Dear Friends in Christ—
I was surprised when the calendar turned to August this week. As always, I find myself thinking, what happened to the summer? And then I think, how can I use the last days well?
My thinking this year is informed by a project from July: I sat down and read through every single response to the parish survey from June. I had received the amalgamated response, of course—our whole vestry did, and a summary was included in the July/August Grace Notes. But I wanted to read and—as the prayer book says—“inwardly digest” all that our parish had to say.
There was a lot of devotion there. I heard deep commitment to this place. I heard people name that Grace had been a lifeline during the pandemic.

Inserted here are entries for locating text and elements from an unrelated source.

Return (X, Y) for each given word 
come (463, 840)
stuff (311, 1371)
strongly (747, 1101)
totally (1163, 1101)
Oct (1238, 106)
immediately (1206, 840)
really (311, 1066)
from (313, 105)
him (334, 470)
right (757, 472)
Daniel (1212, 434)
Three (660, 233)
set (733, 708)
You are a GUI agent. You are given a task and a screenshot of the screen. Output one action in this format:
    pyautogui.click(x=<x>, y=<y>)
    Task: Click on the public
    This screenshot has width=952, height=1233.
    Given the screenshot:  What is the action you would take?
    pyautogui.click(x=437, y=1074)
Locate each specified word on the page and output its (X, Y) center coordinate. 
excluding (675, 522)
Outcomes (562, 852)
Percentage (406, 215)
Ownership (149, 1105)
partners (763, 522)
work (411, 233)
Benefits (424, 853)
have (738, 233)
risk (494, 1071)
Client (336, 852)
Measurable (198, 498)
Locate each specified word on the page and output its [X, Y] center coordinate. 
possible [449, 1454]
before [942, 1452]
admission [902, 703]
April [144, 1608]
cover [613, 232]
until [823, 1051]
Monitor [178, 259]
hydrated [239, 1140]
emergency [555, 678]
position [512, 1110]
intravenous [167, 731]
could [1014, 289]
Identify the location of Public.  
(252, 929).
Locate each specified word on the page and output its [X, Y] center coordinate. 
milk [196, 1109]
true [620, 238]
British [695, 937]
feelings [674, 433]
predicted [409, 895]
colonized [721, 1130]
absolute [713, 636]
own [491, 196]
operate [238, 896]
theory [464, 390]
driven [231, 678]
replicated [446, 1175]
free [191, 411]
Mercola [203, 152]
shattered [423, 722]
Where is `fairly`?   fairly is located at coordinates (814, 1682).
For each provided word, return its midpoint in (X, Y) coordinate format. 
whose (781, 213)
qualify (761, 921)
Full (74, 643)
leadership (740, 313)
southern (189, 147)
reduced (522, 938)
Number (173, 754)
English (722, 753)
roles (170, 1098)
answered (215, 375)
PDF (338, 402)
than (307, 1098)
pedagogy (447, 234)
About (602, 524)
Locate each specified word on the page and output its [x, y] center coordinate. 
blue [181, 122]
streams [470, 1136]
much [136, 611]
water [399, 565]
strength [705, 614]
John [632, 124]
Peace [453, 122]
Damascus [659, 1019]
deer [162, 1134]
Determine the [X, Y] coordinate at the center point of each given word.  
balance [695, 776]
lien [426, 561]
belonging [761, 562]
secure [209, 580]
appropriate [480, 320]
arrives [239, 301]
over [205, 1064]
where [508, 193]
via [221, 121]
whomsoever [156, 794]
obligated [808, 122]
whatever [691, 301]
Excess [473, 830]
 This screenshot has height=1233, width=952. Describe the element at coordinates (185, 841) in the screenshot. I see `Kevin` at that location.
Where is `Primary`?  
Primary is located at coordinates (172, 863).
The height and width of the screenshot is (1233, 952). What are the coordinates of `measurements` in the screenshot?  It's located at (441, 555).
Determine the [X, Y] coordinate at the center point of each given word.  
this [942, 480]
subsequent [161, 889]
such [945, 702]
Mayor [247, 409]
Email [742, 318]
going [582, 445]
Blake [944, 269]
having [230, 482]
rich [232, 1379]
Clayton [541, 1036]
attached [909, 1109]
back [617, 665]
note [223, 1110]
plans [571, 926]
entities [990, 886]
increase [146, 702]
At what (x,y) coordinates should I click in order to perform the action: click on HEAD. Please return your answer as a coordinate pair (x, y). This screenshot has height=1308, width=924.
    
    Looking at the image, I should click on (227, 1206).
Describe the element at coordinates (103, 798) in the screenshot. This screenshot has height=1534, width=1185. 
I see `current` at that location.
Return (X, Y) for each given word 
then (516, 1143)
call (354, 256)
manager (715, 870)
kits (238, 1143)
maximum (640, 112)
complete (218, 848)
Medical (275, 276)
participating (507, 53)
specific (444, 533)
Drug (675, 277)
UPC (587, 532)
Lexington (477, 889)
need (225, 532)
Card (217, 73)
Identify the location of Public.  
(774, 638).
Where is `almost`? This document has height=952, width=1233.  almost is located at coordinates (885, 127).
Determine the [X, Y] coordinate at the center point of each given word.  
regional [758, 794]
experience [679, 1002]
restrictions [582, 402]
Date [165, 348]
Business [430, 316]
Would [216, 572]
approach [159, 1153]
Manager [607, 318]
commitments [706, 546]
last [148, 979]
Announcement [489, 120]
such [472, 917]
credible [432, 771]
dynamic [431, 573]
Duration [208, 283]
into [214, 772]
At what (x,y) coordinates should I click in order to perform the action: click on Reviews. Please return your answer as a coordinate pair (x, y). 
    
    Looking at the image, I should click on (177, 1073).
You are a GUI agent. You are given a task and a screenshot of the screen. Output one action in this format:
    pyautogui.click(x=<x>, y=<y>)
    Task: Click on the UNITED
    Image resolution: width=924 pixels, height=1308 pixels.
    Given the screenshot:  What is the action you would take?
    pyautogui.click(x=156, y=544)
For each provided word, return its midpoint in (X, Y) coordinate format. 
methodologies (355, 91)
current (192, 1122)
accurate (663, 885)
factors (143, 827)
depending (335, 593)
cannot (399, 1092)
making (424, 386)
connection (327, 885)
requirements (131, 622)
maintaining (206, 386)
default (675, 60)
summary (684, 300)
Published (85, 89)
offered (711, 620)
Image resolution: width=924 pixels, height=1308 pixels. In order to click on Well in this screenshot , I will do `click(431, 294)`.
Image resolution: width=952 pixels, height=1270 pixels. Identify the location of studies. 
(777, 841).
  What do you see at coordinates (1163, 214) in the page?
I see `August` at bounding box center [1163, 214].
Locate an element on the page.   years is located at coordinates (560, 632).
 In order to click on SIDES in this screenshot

And a lot of pain. The surveys were anonymous, of course. But my prayers are with the nameless people who wrote “I feel ignored” or “I am exhausted.” I know we are not always the community we want to be, and I know people get hurt by that.
I also saw—in a way that is not scientific but that rings true—some patterns:
- Even the most devoted and engaged among us are carrying sadness. And even the most committed among us are tired. We need healing. I want to make sure that is at the front of our life together as summer comes to a close. I’ll be preaching a sermon series on healing (more on that next week), and I hope to reinstate healing prayer at our Sunday eucharists soon. Come September, I’d like to begin weekday eucharists again, and I hope one of those might be a regular healing service.
- The people who seemed to have most of a sense of resilience were doing one of two things during the pandemic: they were working in the Food Pantry or volunteering in the Parish Office. What that tells me is incarnate service benefits not just those we serve—but also benefits us. So I encourage you, as you think about your fall schedule, to find a place to plug in. It might be in the Food Pantry or the office—but it could be anywhere that you are employing your hands to do work that matters.
- Small groups matter. Bible study got people through the pandemic, not just because of the bible, but because it gave them a group where they could be known and a place to belong. And, truly, we all need that all the time. Grace is big enough that we each need a particular foothold. I’m giving some thought to how we might foster other small groups. And I encourage you to think about where your faith grows most—Study? Music? Conversation and laughter? Working on a manual task?—and find a group that will allow you to connect in that way.
We have this month of (relative) quiet ahead of us to gather ourselves, to point ourselves in the direction we want to go as the season changes. My prayer for you is that you use the time to find what you need.